Hi, my name is Nicole and I'm terrible at social media. I was sharing my Twitter account with a friend and said to her, "it's been forever — like four months — since I last posted". She looked up my account and informed me that it had been well over a year. Right. Which helps explain why my blog has become a wasteland. My primary excuse is that I entertain a toddler most of the time. I still get credit for that but it's time to focus a little more on my business. My presence, that is. I've chosen to be a solo entrepreneur which, in this day and age, means one must be consistently present online. So in the spirit of doing just that, I'm giving my online self a makeover (maybe, if I can keep it up, I'll give my real self a makeover as a reward… good idea!). I shall blog more, sort out this Instagram and Twitter business, and do as much Facebook posting as I can stand. I'm going to tell you, online friends, more about myself and what I'm about. If you don't already know, I am an illustrator, textile and product designer and here is how my career unfolded…
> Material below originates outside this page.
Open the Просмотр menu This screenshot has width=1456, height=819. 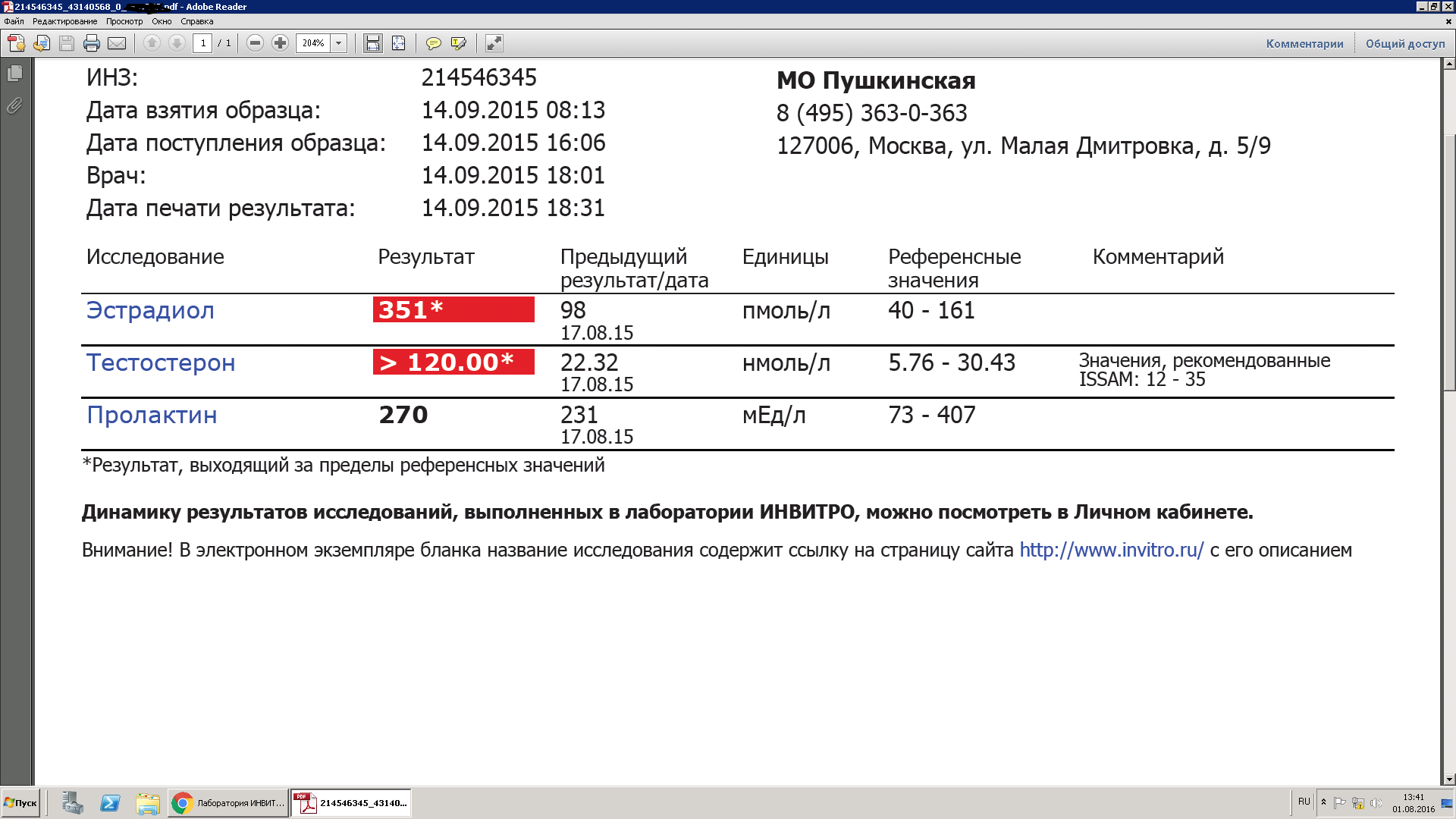point(124,21)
I've always loved to create art but I never imagined it could become a career until some thoughtful college art professors asked, "why not?". This led me (after getting a degree in Geography) to say, "why not try art school?" which, when I finished, led to "why not apply to EVERY art job?". I landed in the world of fashion, creating artwork for kids' clothes and, eventually, to all sorts of surface and product design.
Initially I expected to do editorial or book illustration, probably subsidized by a barrista career, so it came as a surprise to be paid regularly for my work. I also discovered the wonderful world of product development and the joy of reaching a large audience. My right-brain loves to create images from the spinning mess of ideas in my head. My left-brain gets excited about putting those ideas into an orderly format and communicating the look and feel to people who will be constructing real, live products. The whole process is very much an act of creation and it thrills me: from the kernel of an idea to collaboration, trial and error, the birth of a product and then sharing that creation with the world.
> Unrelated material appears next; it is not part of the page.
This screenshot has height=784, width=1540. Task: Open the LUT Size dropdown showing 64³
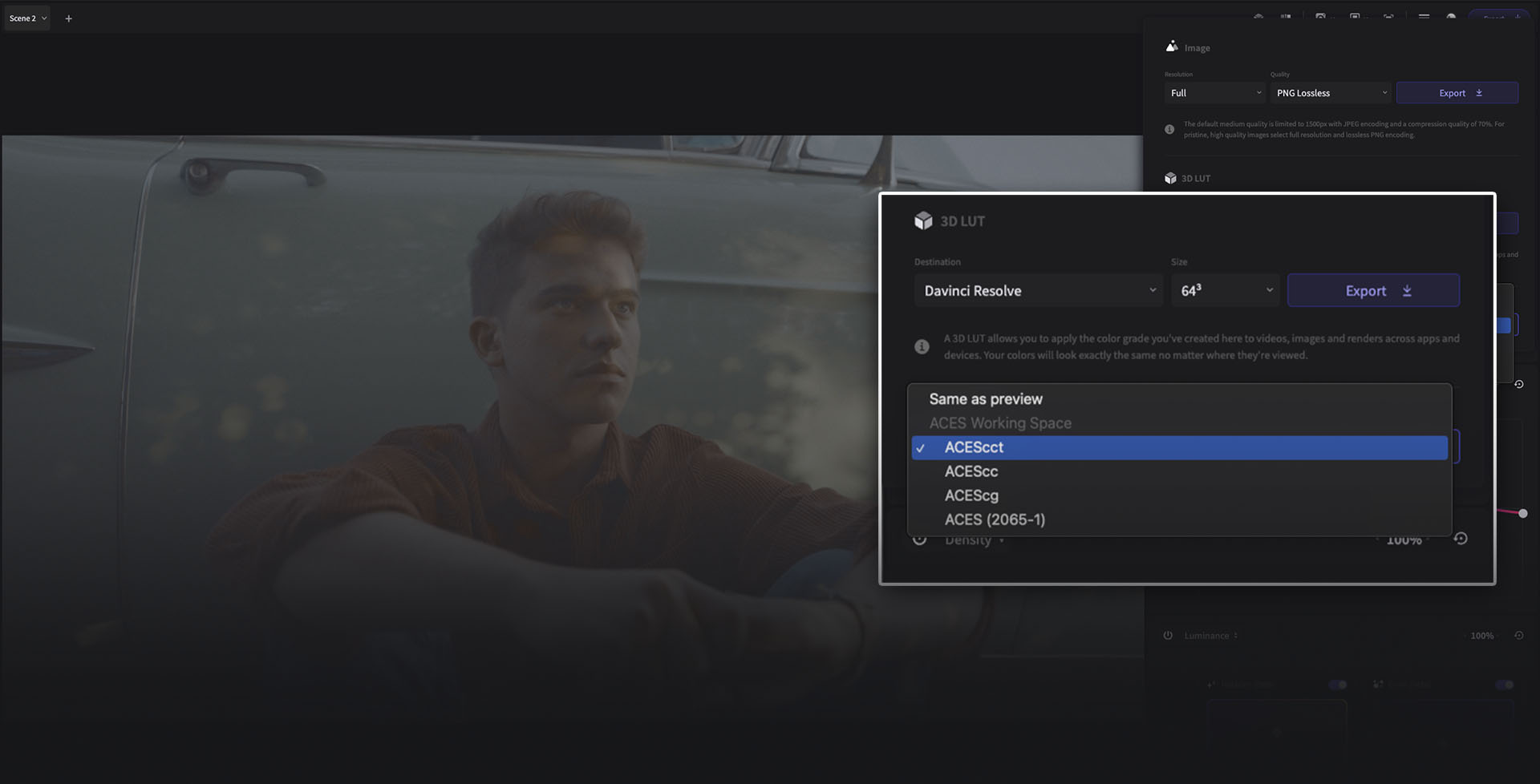click(1225, 290)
My NokHoo bag designs came about after my (not yet) husband asked, "why not quit your job and move to Thailand for a while?" so I made the nail-biting decision to say "yes" to adventure and uncertainty. Of course I needed a bag to use during those adventures so "why not" design my own? And here I am, years later, navigating the adventure of design and the uncertainty of wearing all the hats in my own business.
It's only as I write this that I realize most of my big (and most interesting) choices came from that question, "why not?". As I embark on my next phase (the aforementioned online makeover) I'm responding to this question again. Honestly, I'm not crazy about putting myself out there. Letting the unknown world interact with my online self is just strange to me. (That must make me sound old.) But if I choose to continue running my own business I've got to get with the times. So "why not?". Maybe because it makes me uncomfortable is precisely why I should do it. Or maybe I'll hate it and change my mind later. Either way, welcome to my world. Feel free to leave encouraging comments!